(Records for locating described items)
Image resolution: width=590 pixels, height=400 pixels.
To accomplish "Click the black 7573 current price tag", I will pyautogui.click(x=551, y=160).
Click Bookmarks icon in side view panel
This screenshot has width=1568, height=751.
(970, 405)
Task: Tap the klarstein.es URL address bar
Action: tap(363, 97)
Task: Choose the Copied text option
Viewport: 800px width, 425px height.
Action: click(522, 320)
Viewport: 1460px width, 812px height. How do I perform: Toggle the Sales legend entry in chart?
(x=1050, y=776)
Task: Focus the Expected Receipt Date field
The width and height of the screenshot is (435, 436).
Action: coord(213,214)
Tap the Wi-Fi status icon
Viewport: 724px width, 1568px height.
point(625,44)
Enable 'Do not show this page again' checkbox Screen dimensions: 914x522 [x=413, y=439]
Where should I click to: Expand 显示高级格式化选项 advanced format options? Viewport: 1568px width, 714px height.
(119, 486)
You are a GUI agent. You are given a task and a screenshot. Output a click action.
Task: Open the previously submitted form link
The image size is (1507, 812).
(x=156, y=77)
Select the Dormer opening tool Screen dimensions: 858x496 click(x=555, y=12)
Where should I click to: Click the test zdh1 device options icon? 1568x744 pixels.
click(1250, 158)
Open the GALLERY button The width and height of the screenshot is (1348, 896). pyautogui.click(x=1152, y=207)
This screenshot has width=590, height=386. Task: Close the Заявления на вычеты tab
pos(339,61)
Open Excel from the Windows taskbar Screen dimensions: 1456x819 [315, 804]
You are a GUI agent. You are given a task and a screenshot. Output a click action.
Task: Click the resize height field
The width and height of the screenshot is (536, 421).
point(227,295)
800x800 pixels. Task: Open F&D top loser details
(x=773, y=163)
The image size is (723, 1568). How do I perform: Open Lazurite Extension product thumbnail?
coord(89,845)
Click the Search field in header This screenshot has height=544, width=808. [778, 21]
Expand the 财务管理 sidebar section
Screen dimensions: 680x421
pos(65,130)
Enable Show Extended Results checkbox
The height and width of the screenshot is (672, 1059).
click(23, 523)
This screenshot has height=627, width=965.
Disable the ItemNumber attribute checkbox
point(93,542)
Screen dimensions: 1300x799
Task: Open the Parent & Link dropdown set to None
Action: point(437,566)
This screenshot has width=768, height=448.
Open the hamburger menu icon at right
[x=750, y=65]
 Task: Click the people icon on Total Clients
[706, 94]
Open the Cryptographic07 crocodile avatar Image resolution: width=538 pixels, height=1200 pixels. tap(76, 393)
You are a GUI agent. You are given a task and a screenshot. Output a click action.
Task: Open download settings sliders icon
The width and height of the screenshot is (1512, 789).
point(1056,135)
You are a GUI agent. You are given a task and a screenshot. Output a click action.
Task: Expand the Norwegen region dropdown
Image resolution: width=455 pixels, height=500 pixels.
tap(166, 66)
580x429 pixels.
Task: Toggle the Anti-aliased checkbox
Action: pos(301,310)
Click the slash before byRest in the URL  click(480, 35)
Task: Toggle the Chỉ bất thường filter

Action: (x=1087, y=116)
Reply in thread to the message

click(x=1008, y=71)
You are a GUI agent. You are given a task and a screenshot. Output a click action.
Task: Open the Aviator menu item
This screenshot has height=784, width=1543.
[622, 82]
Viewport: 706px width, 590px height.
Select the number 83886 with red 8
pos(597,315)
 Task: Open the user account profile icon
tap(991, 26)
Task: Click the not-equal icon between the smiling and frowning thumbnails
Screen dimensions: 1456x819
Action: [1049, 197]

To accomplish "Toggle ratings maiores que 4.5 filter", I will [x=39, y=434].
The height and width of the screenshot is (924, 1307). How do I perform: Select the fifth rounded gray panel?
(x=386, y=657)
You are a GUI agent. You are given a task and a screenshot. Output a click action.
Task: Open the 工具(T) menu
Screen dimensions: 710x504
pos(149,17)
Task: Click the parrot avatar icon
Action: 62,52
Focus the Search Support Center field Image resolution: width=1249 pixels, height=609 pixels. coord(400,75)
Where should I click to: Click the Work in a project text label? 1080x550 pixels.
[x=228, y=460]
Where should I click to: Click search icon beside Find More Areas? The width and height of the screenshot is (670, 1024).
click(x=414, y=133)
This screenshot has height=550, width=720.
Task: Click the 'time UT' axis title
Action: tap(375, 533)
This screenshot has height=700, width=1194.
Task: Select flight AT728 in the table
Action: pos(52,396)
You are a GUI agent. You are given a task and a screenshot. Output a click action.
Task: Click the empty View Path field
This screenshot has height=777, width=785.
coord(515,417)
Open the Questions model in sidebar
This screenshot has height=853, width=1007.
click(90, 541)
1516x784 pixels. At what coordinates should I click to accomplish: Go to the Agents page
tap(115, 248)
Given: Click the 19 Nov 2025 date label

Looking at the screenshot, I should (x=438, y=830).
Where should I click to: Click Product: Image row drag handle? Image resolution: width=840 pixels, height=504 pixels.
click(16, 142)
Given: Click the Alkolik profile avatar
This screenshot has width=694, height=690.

* _Problem to solve_: Repeat the lines of the listing exactly, beginning with the line that contains "Open Excel from" and continuing through the line that contains "point(1056,135)".

* _Written solution_:
Open Excel from the Windows taskbar Screen dimensions: 1456x819 [315, 804]
You are a GUI agent. You are given a task and a screenshot. Output a click action.
Task: Click the resize height field
The width and height of the screenshot is (536, 421).
point(227,295)
800x800 pixels. Task: Open F&D top loser details
(x=773, y=163)
The image size is (723, 1568). How do I perform: Open Lazurite Extension product thumbnail?
coord(89,845)
Click the Search field in header This screenshot has height=544, width=808. [778, 21]
Expand the 财务管理 sidebar section
Screen dimensions: 680x421
pos(65,130)
Enable Show Extended Results checkbox
The height and width of the screenshot is (672, 1059).
click(23, 523)
This screenshot has height=627, width=965.
Disable the ItemNumber attribute checkbox
point(93,542)
Screen dimensions: 1300x799
Task: Open the Parent & Link dropdown set to None
Action: point(437,566)
This screenshot has width=768, height=448.
Open the hamburger menu icon at right
[x=750, y=65]
 Task: Click the people icon on Total Clients
[706, 94]
Open the Cryptographic07 crocodile avatar Image resolution: width=538 pixels, height=1200 pixels. tap(76, 393)
You are a GUI agent. You are given a task and a screenshot. Output a click action.
Task: Open download settings sliders icon
The width and height of the screenshot is (1512, 789).
point(1056,135)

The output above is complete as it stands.